‘You just come in and swing your bat,’ said Sachin Tendulkar, making short work of his approach to Twenty20 cricket.
The batting legend was speaking at a platinum jubilee bonanza organized on Saturday night by the Karnataka State Cricket Association, during which he shared the stage with three other greats – GR Vishwanath, Rahul Dravid and Sourav Ganguly – in a moderated and agonizingly short session that covered but a minor arc of their combined experience.
“The basics are important for Tests, even for ODIs…but in Twenty20, it doesn’t matter. This is the only format in which in three or four deliveries you can become a hero," Tendulkar added.
Ganguly was easier on the often-maligned pajama variety.
‘You see more shots played these days, more results in Tests. Twenty20 has brought innovations into the game,’ said the former India captain.
Speaking of innovations, Tendulkar revealed how marveled he had been at seeing a laptop in the Indian dressing room in 2003.
“We were wondering how this would help us to play, but over a period of time we figured out its importance. It helped us plan our innings,” he said.
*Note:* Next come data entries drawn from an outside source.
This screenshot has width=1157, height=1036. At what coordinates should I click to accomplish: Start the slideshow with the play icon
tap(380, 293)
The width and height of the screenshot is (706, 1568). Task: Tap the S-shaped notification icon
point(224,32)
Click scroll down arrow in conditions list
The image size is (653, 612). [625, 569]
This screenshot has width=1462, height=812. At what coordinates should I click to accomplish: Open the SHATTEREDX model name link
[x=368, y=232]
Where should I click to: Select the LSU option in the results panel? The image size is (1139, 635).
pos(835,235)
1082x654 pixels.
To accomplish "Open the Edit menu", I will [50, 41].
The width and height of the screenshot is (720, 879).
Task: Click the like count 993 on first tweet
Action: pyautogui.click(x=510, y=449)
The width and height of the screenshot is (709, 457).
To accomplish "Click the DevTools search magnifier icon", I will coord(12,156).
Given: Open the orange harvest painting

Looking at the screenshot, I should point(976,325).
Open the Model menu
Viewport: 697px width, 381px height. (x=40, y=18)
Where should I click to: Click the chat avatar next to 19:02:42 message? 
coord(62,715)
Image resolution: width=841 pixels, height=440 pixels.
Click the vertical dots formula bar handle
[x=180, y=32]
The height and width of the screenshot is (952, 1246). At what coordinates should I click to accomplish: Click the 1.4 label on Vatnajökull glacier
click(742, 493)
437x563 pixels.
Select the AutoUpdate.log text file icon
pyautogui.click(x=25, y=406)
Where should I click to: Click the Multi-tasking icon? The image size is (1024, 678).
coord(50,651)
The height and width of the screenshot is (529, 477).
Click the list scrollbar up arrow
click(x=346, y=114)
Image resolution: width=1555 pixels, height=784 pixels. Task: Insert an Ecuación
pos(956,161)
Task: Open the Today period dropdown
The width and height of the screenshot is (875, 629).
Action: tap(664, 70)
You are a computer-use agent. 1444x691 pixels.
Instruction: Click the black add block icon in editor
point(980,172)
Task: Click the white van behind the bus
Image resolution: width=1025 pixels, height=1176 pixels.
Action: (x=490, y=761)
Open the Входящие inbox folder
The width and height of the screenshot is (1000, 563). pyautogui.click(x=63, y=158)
The laptop, among other electronic paraphernalia, is now ubiquitous in the dressing room and Tendulkar went on to disclose another change that had come about recently.
“I remember on my first tour to Pakistan in 1989, I attended my first practice session…some of the senior players had fantastic kits, but we youngster had less fancy clothes. Those days all this was not very well organized like it is now,” he twinkled, dressed to the nines in a dark suit and shimmering tie.
The great batsman even admitted to the role of Twenty20 in helping a player to broaden his understanding of the sport.
“Cricket is (probably) the only sport that has three different formats. Along with being good for spectators, this is also good for us to understand the game. I’ve been passionate about cricket ever since I held a bat for the first time at the age of five.”
The ever-youthful Dravid, a meticulous Test bat who discovered new facets in his game in the IPL, emphasized the importance of adapting to situations.
“You have to learn to play a few shots. You just can't block the way I did in Test cricket," he said.
"Good players learn to adapt and if we look at Chris Gayle, Michael Hussey or an AB de Villiers in the last IPL, these guys who sort of dominated are all really good Test players. So, we need to have our basics right."
As Ganguly beside him nodded vigorously in agreement, Dravid said that his second innings, as broadcaster, was infinitely easier on the body and mind than his first innings, as player.
“It’s easy to say he shouldn’t have chased that one outside off-stump; easier to forget I was doing exactly the same six months back,” he laughed.
The question whether Tendulkar (and his universally recognized falsetto) would like to join his former colleagues in the commentary box, when the time comes, was once again gracefully avoided.